Subtitled “My Battle to End the Illegal Slaughter on the High Seas”, Watson’s second autobiography picks up at the end of his first autobiography and ushers to reader into his criminal trail in Canada in 1995. During this time, he photographed a secret whale processing planet in the former Soviet Union, cut long line/drift nets used by Japanese fishermen, sunk two whaling ships in Reykjavik, and drove Cuban fishermen out of Canadian waters in order to protect the depleted cod stock.
My opinion of Watson’s autobiography has waved in light of being forced to put it aside when midterms came around. I appreciated his candor, his ability to go out and do what he believes is right without a care what others think.

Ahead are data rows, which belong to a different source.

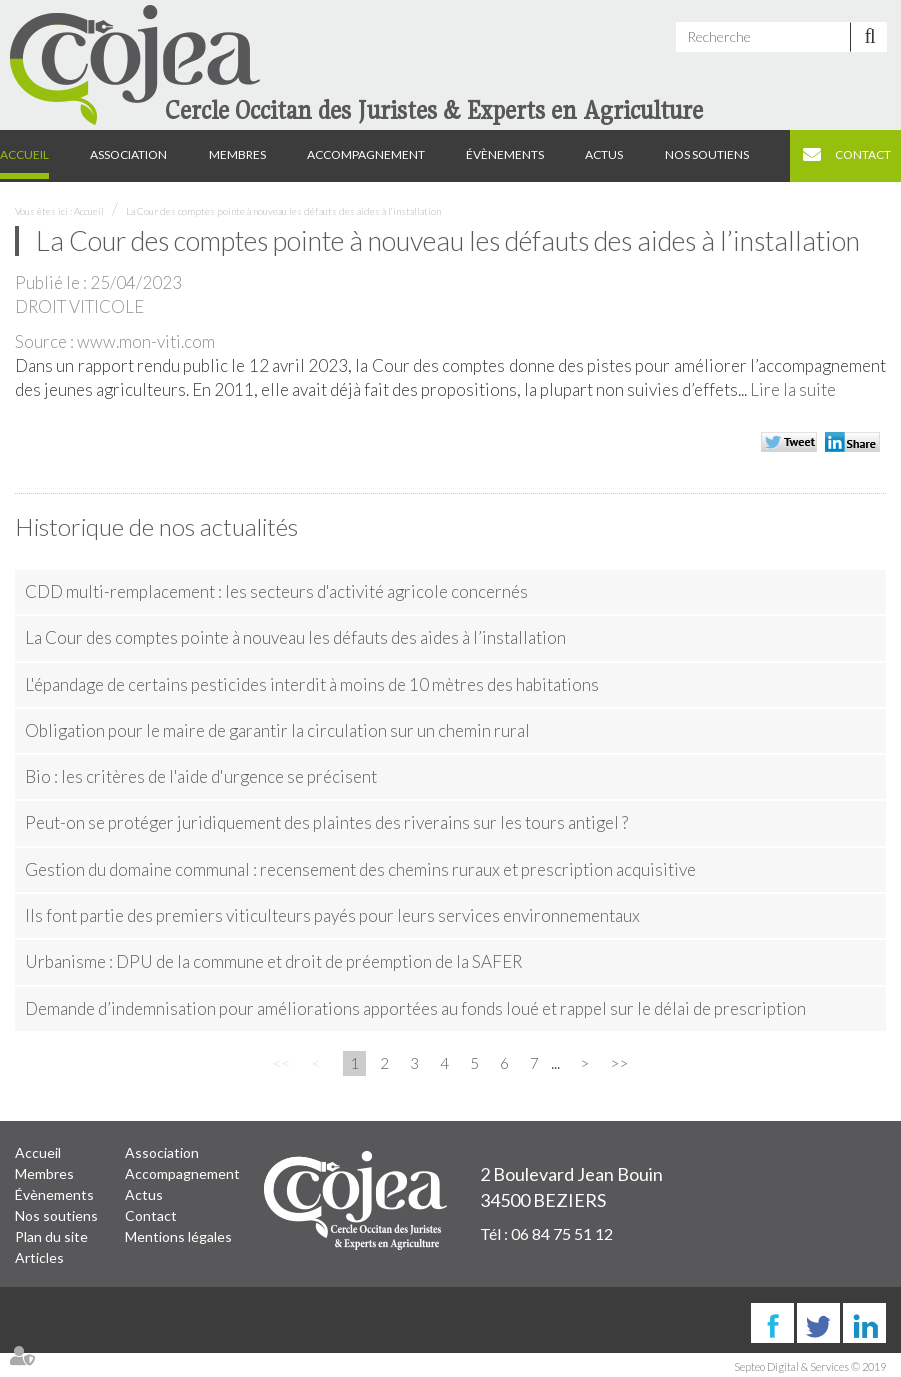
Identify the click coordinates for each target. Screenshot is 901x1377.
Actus (604, 154)
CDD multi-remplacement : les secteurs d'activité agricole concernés (276, 591)
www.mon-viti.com (146, 341)
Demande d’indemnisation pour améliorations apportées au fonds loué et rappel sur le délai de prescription (415, 1008)
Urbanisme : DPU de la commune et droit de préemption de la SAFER (273, 961)
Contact (863, 154)
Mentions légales (178, 1236)
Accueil (24, 154)
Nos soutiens (707, 154)
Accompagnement (366, 154)
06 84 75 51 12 (562, 1233)
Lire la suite (793, 389)
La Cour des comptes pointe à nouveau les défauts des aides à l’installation (283, 211)
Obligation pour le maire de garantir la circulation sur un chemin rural (277, 730)
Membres (237, 154)
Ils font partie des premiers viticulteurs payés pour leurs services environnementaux (332, 915)
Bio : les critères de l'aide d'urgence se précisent (201, 776)
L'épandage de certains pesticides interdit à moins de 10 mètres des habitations (312, 684)
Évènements (505, 154)
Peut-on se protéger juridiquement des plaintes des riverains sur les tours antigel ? (326, 822)
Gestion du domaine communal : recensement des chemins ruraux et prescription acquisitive (360, 869)
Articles (39, 1257)
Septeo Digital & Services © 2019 (810, 1366)
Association (128, 154)
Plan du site (51, 1236)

The book also provided a lot of fodder for my research paper on the subject; there are so many quotes and situations I cannot wait to analyze at length.
Watson is his own biggest fan, however. His self-aggrandizing takes on a particularly malicious turn as he rips apart anyone and everyone — a crew member who wears a piece of jewelry Watson finds distasteful, a reporter who asks him a question he does not like, another environmental movement. Watson is the captain of this ship and this movement. There is no room for actors whom Watson does not like. I ended the book feeling as those the whales are not mine as a citizen of Earth but rather Watson’s and, if I’m good enough, I will be allowed to watch them in the wild. Not exactly a feeling that will motivate readers into action.
- Watson, (Captain) Paul. Ocean Warrior: My Battle to End the Illegal Slaughter on the High Seas. Toronto: Key Porter Books, 1994. Print. 264 pgs. ISBN: 1550135996. Source: Library.